While there are some good idea additions, others are lacking. The collection doesn’t have subtitles in PT-BR, and as the games don’t have much dialogue, menus and bonuses are lacking. For those who like to look behind the scenes, the publication offers several items and curiosities to explore, but you will need to master the English language to understand.

Also, there is no good guide for beginners. As we’ll discuss later, Teenage Mutant Ninja Turtles: The Cowabunga Collection was created for fans, and thus there are no clear tips or tutorials for those unfamiliar with the franchise. It also has a very discreet “Strategy Guide” section in the options menu, but it looks like a page ripped straight from the manual without any suitability for the PlayStation.

The lesson makes it harder than it helps. Source: screenshot.

Finally, don’t expect a learning curve. The games are linear, even in gameplay, with no extras and little appeal for engagement.

In the first titles it is possible to add lives in the middle of the game in order to remain immortal, while in other games dying means losing all progress.

From very easy to very difficult, each game is uniquely linear.
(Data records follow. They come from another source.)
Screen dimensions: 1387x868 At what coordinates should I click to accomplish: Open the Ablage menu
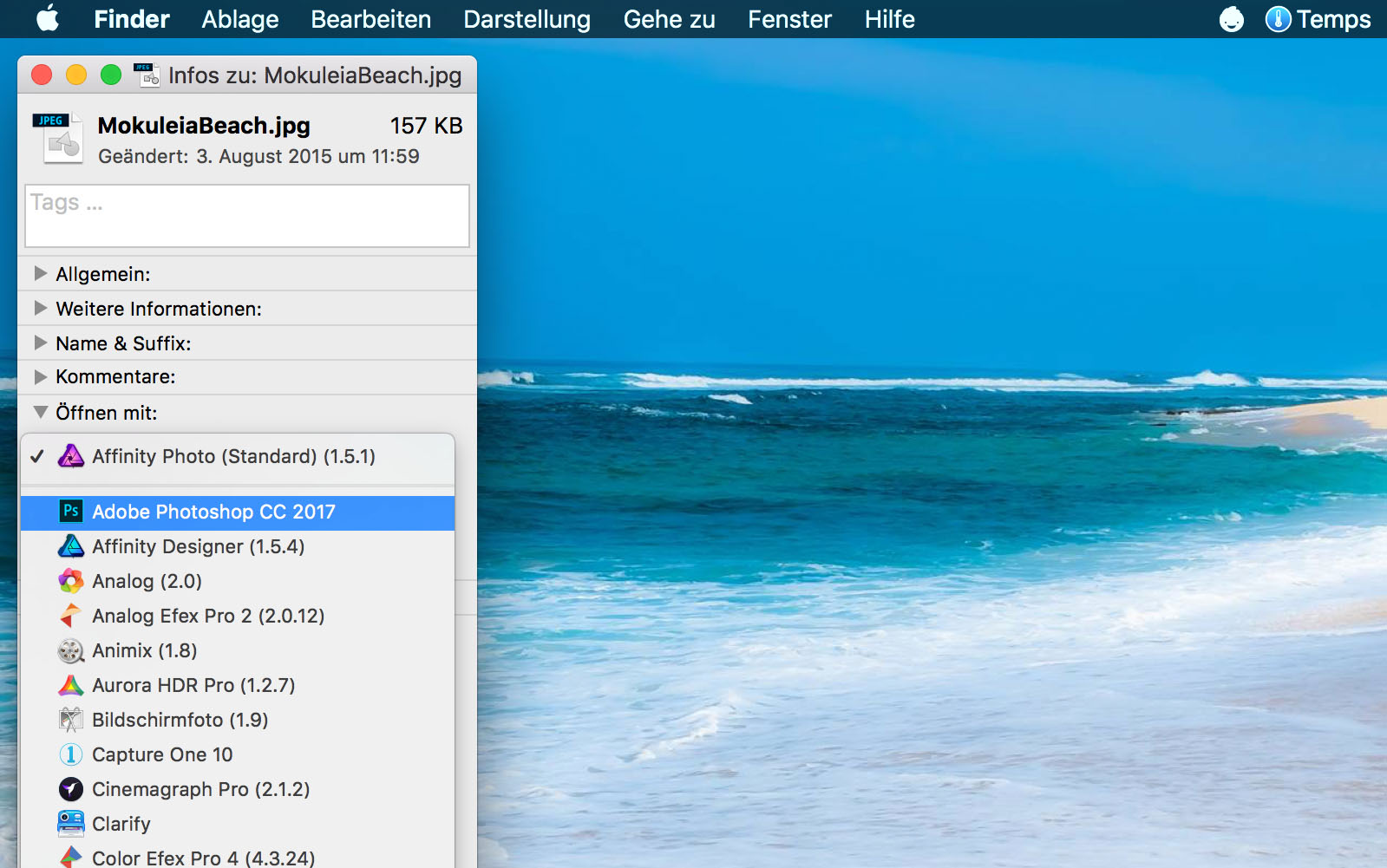click(239, 19)
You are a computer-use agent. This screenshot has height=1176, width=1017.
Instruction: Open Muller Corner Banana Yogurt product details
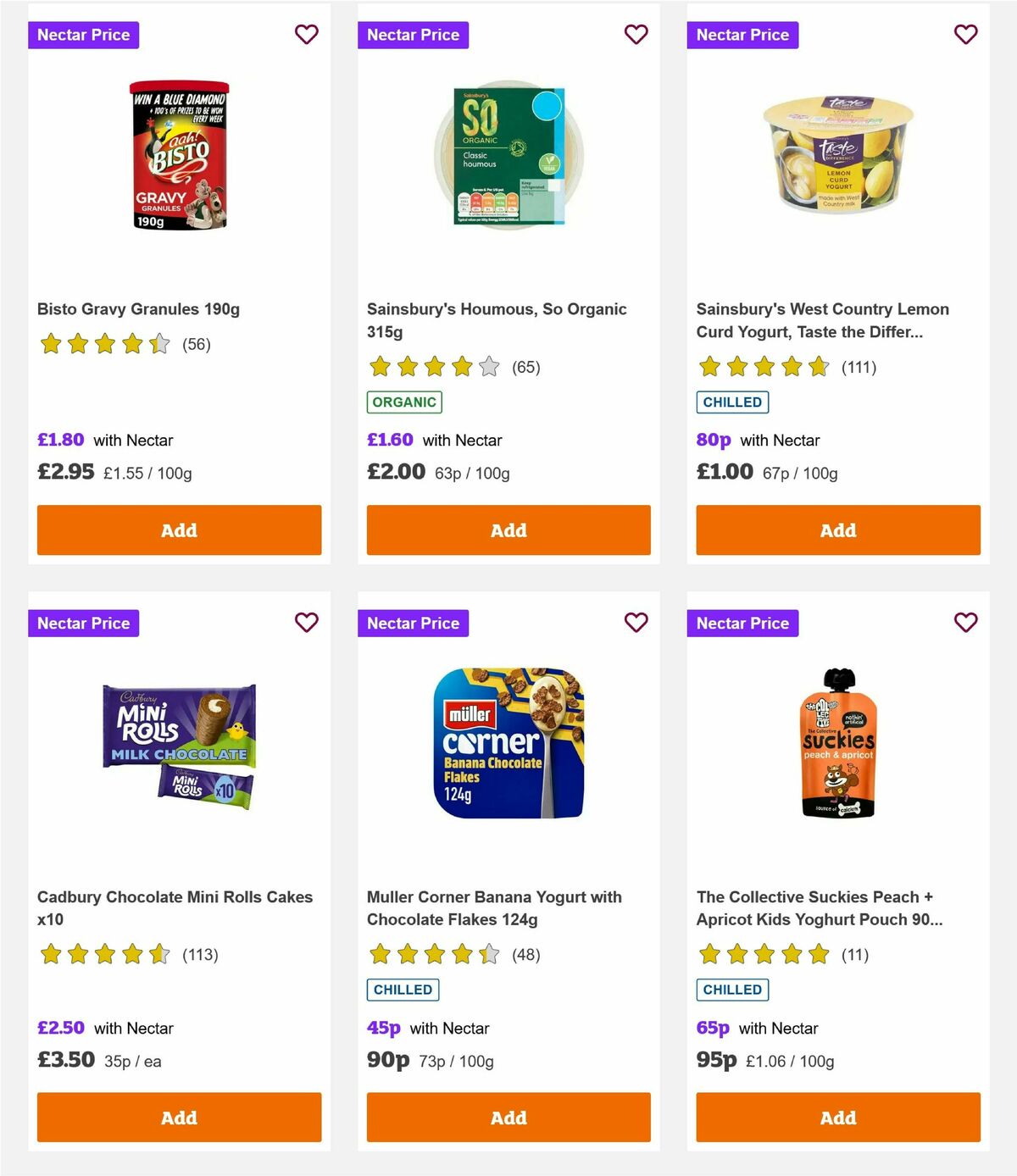(x=493, y=907)
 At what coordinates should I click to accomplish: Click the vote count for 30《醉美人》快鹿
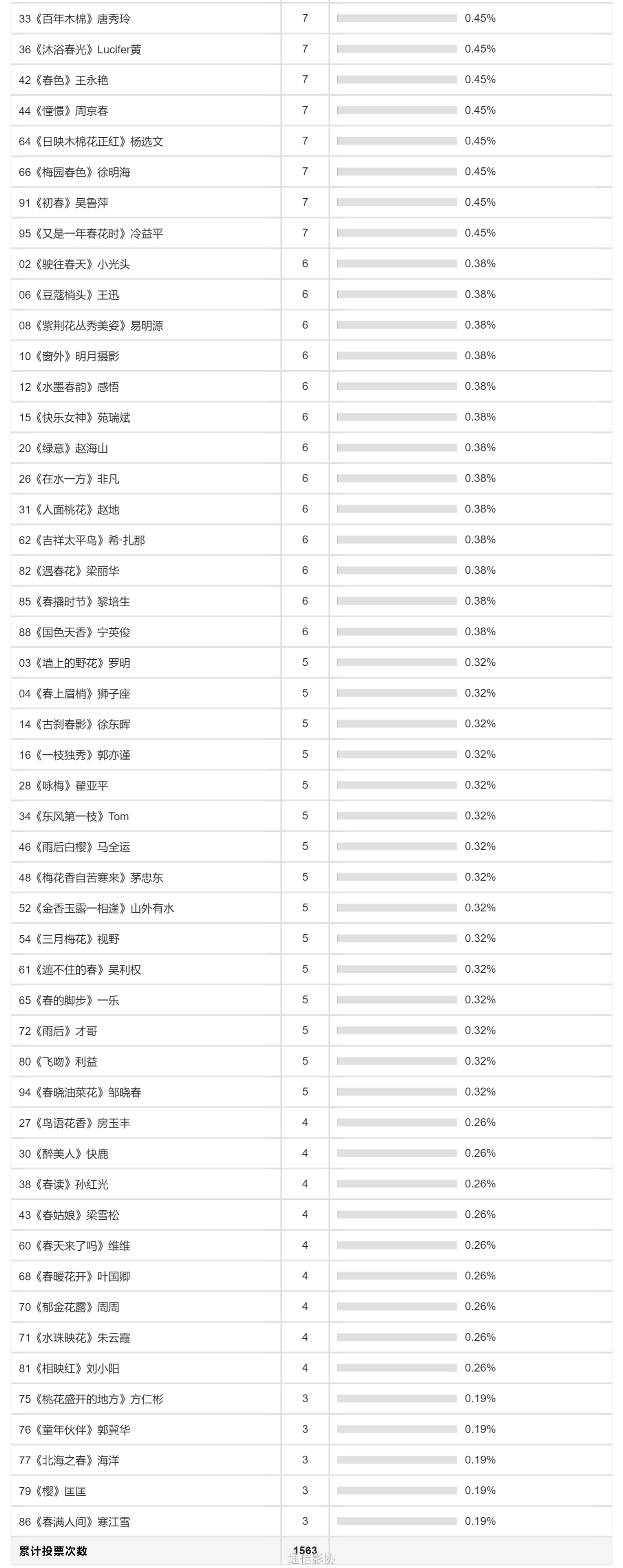305,1153
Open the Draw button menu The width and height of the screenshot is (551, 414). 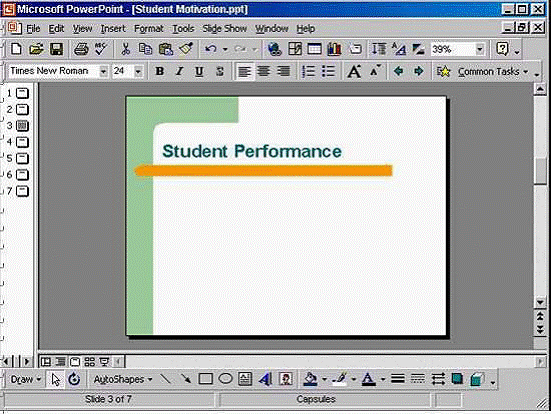(26, 380)
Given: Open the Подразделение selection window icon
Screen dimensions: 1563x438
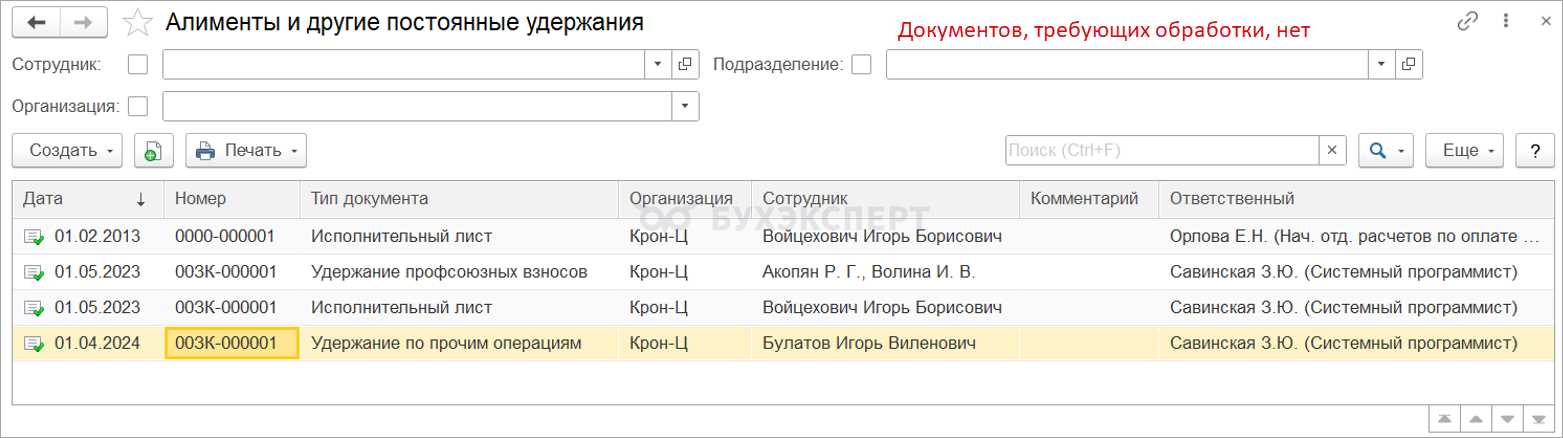Looking at the screenshot, I should click(1408, 64).
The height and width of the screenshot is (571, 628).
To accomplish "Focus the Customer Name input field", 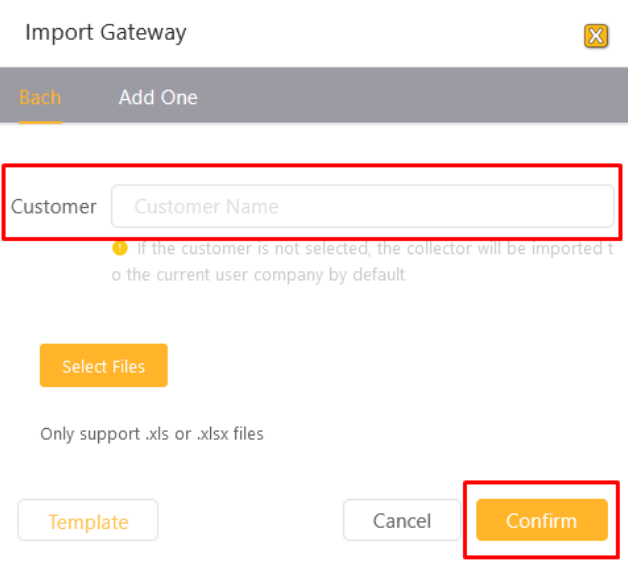I will (362, 206).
Source: screenshot.

A game for fans

Unlike Teenage Mutant Ninja Turtles: Shredder’s Revenge, which modernized the controls, introduced new mechanics and explored more ideas, the Cowabunga Collection is content to re-release the same classic games that marked many players’ childhoods.

Therefore, the Konami title is clearly a product made for fans of the brand. It doesn’t have any grand appeal or novelty for young people to be interested.

A collection to bet on nostalgia. Source: screenshot.

Not that this is a negative thing, but you can see that there was a need for more relevant improvements to the gameplay and look of the games. Playing any SNES title on the PS5 is not an eye-pleasing experience.

One of the most annoying elements is the lack of exterior varnish, which prevents a good representation of the space. Because beat’em up titles follow a 2D style, it’s essential to position yourself well to land hits. Too often you think you’re in the right place, but you end up missing hits and taking damage from enemies in return.

And nostalgic about it. Source: screenshot.

Teenage Mutant Ninja Turtles: The Cowabunga Collection: Worth it?

TMNT: The Cowabunga Collection is a must-have collection for fans and fans of nostalgic games. The set brings back titles from the very distant past and it’s fun to bring them to life. However, that’s all he stands for.

While the added improvements are nice, it still lacks the interest of more players in the release. It keeps the familiar and does not bring anything new.

If you want to go back to the classic experience, editing is enough to deliver the content you expect. However, if you’re looking for a more modern take with fresh ideas, Dotemu’s title seems like the right bet.